Starting at the first item and stopping after the line that contains "pos(128,289)", reproduce those lines with "Payment History" changed to "Billing History" and everything else left as it is.
-- start of Given information --
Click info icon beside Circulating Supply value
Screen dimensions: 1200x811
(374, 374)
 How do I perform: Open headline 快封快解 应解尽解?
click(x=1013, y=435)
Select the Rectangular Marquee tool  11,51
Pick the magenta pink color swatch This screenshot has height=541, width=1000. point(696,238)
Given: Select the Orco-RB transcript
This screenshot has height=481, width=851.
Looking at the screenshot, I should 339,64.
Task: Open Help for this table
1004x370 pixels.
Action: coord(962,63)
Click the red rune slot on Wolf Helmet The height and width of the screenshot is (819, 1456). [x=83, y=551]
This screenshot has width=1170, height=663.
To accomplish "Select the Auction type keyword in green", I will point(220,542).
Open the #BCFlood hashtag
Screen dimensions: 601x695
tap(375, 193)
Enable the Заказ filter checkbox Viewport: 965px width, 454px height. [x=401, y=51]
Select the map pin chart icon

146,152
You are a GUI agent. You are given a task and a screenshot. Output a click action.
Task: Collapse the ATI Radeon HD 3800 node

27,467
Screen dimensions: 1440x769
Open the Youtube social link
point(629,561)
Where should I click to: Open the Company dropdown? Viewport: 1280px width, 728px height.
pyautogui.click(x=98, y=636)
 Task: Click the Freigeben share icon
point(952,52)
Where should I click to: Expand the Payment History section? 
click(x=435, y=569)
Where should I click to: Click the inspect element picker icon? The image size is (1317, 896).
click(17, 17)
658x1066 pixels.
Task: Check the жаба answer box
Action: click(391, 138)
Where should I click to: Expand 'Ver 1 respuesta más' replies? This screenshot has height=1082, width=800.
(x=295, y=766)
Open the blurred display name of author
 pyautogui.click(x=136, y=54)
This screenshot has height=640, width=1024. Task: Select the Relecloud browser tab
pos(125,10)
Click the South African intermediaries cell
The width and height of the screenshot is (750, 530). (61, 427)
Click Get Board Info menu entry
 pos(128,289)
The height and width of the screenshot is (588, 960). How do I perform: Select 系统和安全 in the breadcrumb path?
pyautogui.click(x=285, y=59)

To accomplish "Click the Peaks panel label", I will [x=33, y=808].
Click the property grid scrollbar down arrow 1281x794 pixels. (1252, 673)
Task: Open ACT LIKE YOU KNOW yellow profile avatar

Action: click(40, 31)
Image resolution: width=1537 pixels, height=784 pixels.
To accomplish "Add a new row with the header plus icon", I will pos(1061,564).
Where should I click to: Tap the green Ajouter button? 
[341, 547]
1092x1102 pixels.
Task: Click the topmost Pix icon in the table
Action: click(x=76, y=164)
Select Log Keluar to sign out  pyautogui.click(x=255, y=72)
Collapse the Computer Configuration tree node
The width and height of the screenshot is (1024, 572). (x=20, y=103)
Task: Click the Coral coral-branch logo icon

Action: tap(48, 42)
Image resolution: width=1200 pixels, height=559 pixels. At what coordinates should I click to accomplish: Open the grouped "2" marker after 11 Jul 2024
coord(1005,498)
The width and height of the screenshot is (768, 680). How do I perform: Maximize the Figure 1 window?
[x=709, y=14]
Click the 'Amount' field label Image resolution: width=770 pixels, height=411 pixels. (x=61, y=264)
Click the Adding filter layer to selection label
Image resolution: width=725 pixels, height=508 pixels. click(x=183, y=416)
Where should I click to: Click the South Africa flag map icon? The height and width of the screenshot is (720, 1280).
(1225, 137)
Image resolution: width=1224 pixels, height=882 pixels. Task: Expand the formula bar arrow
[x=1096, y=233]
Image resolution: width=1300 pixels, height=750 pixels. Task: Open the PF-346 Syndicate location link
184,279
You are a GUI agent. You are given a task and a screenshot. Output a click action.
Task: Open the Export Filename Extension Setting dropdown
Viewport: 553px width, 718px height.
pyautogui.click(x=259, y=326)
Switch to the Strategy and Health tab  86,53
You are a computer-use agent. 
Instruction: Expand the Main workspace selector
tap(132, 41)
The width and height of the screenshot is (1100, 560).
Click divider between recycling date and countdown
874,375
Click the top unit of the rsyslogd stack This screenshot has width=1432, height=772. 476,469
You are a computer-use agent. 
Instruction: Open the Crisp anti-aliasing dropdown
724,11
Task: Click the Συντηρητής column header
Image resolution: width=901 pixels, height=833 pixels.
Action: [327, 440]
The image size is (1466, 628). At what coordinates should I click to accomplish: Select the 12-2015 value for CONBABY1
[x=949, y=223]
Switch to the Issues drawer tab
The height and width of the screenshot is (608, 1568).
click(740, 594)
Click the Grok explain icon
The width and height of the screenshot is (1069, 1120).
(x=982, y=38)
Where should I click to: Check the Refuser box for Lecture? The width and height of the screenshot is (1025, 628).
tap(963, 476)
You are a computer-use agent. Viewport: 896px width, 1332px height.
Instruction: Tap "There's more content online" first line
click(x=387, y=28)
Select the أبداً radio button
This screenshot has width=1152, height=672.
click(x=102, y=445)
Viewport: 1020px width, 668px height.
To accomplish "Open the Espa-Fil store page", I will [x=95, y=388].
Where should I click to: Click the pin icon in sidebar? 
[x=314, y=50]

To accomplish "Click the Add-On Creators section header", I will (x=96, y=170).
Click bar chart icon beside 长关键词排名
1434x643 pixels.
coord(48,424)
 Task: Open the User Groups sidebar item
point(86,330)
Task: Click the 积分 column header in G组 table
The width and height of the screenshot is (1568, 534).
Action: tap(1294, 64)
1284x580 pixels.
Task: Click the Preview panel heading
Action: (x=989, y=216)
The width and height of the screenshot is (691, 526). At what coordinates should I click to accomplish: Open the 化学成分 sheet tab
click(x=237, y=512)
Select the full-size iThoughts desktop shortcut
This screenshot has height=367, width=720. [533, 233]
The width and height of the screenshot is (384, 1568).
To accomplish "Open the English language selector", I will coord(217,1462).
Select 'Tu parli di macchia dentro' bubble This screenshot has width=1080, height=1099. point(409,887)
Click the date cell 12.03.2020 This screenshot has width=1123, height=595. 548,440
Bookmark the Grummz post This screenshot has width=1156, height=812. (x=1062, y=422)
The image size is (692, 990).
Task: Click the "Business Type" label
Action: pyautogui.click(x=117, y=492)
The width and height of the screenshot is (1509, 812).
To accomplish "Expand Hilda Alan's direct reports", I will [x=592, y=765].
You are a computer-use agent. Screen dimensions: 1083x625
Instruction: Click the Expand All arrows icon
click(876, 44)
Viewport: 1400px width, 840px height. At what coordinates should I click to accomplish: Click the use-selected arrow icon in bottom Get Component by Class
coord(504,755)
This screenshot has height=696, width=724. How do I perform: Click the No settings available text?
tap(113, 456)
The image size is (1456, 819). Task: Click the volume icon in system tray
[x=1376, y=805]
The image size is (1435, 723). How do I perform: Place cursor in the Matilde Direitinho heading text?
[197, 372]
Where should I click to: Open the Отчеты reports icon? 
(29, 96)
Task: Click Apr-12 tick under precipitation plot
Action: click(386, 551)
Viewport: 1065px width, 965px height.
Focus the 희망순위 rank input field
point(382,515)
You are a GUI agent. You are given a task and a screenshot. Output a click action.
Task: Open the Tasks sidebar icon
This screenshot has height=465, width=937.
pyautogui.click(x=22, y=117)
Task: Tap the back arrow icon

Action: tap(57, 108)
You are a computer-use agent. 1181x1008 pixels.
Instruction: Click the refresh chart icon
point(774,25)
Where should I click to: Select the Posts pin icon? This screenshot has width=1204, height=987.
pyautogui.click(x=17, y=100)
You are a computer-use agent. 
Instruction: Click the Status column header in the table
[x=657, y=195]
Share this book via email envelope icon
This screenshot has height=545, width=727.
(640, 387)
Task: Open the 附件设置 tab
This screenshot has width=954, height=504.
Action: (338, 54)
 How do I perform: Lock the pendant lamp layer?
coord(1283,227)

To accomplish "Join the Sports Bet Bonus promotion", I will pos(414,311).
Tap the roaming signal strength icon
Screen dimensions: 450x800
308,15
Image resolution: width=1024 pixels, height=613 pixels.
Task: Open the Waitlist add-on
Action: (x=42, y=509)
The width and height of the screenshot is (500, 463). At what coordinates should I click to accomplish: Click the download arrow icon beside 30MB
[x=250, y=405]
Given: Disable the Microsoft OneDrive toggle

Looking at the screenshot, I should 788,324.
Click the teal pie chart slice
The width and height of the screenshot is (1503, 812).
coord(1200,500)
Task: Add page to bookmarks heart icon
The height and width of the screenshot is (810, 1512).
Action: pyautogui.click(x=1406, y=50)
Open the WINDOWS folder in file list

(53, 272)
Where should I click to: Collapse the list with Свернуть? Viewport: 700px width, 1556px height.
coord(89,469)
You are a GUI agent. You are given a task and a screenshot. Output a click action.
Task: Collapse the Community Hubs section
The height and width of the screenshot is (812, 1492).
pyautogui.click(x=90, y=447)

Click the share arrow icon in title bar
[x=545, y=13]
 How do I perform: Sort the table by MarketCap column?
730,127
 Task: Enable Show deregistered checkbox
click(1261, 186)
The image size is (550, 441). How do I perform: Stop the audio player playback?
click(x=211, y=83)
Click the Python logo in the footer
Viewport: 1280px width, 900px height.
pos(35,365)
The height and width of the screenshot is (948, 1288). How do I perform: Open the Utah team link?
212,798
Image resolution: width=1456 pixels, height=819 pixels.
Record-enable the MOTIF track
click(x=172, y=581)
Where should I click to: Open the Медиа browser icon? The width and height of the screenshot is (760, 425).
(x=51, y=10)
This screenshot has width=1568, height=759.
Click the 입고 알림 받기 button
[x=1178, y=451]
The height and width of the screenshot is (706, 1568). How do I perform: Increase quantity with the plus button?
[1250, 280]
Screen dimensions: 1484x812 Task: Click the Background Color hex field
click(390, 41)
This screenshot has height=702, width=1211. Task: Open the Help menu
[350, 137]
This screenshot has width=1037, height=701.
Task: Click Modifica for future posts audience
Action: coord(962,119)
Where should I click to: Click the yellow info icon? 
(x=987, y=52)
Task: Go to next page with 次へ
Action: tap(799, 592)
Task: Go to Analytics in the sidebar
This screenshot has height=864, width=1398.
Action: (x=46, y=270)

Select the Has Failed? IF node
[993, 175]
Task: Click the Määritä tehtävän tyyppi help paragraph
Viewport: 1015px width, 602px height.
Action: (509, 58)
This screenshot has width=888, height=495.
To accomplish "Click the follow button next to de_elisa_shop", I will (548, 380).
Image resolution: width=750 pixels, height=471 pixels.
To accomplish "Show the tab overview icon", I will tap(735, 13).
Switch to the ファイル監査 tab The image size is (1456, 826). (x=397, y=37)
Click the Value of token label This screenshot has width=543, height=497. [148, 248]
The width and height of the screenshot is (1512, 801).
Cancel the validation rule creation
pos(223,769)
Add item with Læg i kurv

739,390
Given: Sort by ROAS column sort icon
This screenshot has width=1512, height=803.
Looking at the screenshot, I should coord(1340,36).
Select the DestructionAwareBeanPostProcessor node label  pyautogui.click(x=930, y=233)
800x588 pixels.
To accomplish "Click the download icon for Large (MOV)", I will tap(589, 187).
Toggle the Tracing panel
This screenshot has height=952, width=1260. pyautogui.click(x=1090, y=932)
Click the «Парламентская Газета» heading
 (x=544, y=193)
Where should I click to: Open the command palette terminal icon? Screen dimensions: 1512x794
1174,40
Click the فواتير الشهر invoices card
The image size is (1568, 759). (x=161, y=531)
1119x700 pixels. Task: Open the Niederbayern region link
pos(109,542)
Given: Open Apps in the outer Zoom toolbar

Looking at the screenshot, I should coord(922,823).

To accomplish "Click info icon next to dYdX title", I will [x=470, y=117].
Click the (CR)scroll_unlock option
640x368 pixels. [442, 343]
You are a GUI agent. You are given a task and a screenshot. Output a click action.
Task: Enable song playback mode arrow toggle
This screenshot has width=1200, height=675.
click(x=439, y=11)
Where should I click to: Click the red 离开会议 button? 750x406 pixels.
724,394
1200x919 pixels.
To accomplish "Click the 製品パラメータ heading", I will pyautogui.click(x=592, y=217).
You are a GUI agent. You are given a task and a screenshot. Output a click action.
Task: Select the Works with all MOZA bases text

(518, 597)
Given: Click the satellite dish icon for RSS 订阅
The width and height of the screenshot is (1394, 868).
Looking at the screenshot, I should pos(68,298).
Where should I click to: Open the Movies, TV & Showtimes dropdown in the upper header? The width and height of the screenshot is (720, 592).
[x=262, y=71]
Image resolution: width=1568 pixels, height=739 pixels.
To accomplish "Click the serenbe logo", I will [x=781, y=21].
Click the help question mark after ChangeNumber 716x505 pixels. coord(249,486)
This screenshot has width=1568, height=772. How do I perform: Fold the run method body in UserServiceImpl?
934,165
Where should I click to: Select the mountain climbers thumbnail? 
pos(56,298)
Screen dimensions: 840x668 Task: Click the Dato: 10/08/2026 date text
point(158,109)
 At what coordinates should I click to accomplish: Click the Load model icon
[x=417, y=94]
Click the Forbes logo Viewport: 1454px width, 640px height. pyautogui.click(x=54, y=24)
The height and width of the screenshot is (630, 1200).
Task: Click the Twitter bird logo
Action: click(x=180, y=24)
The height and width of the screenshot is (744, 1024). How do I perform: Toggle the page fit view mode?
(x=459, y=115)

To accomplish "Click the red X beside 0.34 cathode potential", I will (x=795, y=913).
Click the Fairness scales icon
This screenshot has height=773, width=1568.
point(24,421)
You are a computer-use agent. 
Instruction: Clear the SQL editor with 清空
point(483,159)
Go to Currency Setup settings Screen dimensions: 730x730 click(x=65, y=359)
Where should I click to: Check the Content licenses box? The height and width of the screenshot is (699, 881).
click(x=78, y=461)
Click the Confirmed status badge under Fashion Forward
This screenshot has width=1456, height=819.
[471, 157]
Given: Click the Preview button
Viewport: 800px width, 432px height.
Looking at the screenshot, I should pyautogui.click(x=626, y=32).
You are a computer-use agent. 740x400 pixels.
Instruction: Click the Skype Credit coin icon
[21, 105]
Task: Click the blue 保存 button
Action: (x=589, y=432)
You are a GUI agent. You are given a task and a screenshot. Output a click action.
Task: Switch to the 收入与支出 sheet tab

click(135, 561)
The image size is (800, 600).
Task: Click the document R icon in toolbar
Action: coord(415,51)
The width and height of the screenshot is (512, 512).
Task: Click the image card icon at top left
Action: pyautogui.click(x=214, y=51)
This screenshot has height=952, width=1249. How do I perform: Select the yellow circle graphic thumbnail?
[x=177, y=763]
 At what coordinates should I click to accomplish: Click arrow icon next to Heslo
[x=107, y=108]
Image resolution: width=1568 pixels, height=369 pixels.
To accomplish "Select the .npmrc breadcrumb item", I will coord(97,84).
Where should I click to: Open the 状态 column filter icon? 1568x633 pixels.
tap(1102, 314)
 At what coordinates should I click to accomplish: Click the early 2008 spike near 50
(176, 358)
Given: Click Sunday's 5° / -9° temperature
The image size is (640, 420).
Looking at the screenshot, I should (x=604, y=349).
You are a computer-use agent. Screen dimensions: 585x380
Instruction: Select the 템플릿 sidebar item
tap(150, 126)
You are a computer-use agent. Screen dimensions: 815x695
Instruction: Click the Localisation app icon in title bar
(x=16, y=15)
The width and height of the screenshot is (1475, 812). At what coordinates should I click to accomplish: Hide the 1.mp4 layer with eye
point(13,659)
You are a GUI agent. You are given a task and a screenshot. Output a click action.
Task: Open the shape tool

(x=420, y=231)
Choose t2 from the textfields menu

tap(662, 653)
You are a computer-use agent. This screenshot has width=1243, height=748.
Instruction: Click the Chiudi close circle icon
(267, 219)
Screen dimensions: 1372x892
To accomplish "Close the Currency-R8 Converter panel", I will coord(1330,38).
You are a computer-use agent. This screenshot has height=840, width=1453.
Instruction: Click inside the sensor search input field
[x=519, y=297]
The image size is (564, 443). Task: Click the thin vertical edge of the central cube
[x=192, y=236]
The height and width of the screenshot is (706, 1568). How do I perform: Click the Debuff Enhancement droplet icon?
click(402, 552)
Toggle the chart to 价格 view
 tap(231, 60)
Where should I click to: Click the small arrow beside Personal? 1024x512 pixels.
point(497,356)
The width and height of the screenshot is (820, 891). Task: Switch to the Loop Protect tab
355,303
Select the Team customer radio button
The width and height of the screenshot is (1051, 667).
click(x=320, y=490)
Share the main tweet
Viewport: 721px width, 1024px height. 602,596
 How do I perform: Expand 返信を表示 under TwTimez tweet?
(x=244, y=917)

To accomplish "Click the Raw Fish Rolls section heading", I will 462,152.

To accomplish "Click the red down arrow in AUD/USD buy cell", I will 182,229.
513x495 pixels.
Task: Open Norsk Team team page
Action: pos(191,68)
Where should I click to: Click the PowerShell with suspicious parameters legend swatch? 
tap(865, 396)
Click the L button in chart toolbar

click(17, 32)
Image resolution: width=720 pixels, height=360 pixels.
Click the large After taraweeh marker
-- end of Given information --
◆ Solution:
Click info icon beside Circulating Supply value
Screen dimensions: 1200x811
(374, 374)
 How do I perform: Open headline 快封快解 应解尽解?
click(x=1013, y=435)
Select the Rectangular Marquee tool  11,51
Pick the magenta pink color swatch This screenshot has height=541, width=1000. point(696,238)
Given: Select the Orco-RB transcript
This screenshot has height=481, width=851.
Looking at the screenshot, I should 339,64.
Task: Open Help for this table
1004x370 pixels.
Action: coord(962,63)
Click the red rune slot on Wolf Helmet The height and width of the screenshot is (819, 1456). [x=83, y=551]
This screenshot has width=1170, height=663.
To accomplish "Select the Auction type keyword in green", I will point(220,542).
Open the #BCFlood hashtag
Screen dimensions: 601x695
tap(375, 193)
Enable the Заказ filter checkbox Viewport: 965px width, 454px height. [x=401, y=51]
Select the map pin chart icon

146,152
You are a GUI agent. You are given a task and a screenshot. Output a click action.
Task: Collapse the ATI Radeon HD 3800 node

27,467
Screen dimensions: 1440x769
Open the Youtube social link
point(629,561)
Where should I click to: Open the Company dropdown? Viewport: 1280px width, 728px height.
pyautogui.click(x=98, y=636)
 Task: Click the Freigeben share icon
point(952,52)
Where should I click to: Expand the Billing History section? 
click(x=435, y=569)
Where should I click to: Click the inspect element picker icon? The image size is (1317, 896).
click(17, 17)
658x1066 pixels.
Task: Check the жаба answer box
Action: click(391, 138)
Where should I click to: Expand 'Ver 1 respuesta más' replies? This screenshot has height=1082, width=800.
(x=295, y=766)
Open the blurred display name of author
 pyautogui.click(x=136, y=54)
This screenshot has height=640, width=1024. Task: Select the Relecloud browser tab
pos(125,10)
Click the South African intermediaries cell
The width and height of the screenshot is (750, 530). (61, 427)
Click Get Board Info menu entry
 pos(128,289)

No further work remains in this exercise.